• [Supplied data]
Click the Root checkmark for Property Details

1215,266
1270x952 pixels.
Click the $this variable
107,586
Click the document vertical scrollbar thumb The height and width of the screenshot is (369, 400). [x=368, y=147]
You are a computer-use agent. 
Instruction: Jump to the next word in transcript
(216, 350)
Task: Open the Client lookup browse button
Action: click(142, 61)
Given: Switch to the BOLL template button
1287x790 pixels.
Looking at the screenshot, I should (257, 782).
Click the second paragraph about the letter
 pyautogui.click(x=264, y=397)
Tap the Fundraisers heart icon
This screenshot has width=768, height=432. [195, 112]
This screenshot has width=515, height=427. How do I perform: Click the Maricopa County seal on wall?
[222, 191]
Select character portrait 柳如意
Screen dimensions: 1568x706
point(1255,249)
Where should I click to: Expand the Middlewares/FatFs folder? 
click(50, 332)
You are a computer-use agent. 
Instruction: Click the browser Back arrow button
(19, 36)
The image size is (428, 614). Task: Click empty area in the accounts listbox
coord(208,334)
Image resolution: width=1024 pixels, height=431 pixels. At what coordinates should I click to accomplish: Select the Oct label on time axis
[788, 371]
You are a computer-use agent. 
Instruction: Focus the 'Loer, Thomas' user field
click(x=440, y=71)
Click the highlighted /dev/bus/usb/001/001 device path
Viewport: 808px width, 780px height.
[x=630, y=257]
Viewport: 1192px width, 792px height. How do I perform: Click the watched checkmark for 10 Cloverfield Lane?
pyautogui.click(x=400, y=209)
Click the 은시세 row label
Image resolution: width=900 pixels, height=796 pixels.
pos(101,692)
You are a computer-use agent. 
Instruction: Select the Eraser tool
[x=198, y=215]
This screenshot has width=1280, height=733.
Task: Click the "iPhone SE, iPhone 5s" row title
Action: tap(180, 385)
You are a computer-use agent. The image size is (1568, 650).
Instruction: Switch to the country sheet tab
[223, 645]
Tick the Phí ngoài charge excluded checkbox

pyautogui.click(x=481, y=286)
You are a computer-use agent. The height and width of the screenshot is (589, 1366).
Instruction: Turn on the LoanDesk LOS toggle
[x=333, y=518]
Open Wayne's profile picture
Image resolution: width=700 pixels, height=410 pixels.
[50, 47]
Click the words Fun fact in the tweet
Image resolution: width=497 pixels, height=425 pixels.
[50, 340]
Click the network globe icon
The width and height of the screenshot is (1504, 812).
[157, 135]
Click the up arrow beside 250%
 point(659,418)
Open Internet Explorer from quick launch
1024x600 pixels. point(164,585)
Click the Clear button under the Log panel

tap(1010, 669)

• [Problem to work on] Recite the full listing above exactly.

• [Finished task]
Click the Root checkmark for Property Details

1215,266
1270x952 pixels.
Click the $this variable
107,586
Click the document vertical scrollbar thumb The height and width of the screenshot is (369, 400). [x=368, y=147]
You are a computer-use agent. 
Instruction: Jump to the next word in transcript
(216, 350)
Task: Open the Client lookup browse button
Action: click(142, 61)
Given: Switch to the BOLL template button
1287x790 pixels.
Looking at the screenshot, I should (257, 782).
Click the second paragraph about the letter
 pyautogui.click(x=264, y=397)
Tap the Fundraisers heart icon
This screenshot has width=768, height=432. [195, 112]
This screenshot has width=515, height=427. How do I perform: Click the Maricopa County seal on wall?
[222, 191]
Select character portrait 柳如意
Screen dimensions: 1568x706
point(1255,249)
Where should I click to: Expand the Middlewares/FatFs folder? 
click(50, 332)
You are a computer-use agent. 
Instruction: Click the browser Back arrow button
(19, 36)
The image size is (428, 614). Task: Click empty area in the accounts listbox
coord(208,334)
Image resolution: width=1024 pixels, height=431 pixels. At what coordinates should I click to accomplish: Select the Oct label on time axis
[788, 371]
You are a computer-use agent. 
Instruction: Focus the 'Loer, Thomas' user field
click(x=440, y=71)
Click the highlighted /dev/bus/usb/001/001 device path
Viewport: 808px width, 780px height.
[x=630, y=257]
Viewport: 1192px width, 792px height. How do I perform: Click the watched checkmark for 10 Cloverfield Lane?
pyautogui.click(x=400, y=209)
Click the 은시세 row label
Image resolution: width=900 pixels, height=796 pixels.
pos(101,692)
You are a computer-use agent. 
Instruction: Select the Eraser tool
[x=198, y=215]
This screenshot has width=1280, height=733.
Task: Click the "iPhone SE, iPhone 5s" row title
Action: tap(180, 385)
You are a computer-use agent. The image size is (1568, 650).
Instruction: Switch to the country sheet tab
[223, 645]
Tick the Phí ngoài charge excluded checkbox

pyautogui.click(x=481, y=286)
You are a computer-use agent. The height and width of the screenshot is (589, 1366).
Instruction: Turn on the LoanDesk LOS toggle
[x=333, y=518]
Open Wayne's profile picture
Image resolution: width=700 pixels, height=410 pixels.
[50, 47]
Click the words Fun fact in the tweet
Image resolution: width=497 pixels, height=425 pixels.
[50, 340]
Click the network globe icon
The width and height of the screenshot is (1504, 812).
[157, 135]
Click the up arrow beside 250%
 point(659,418)
Open Internet Explorer from quick launch
1024x600 pixels. point(164,585)
Click the Clear button under the Log panel

tap(1010, 669)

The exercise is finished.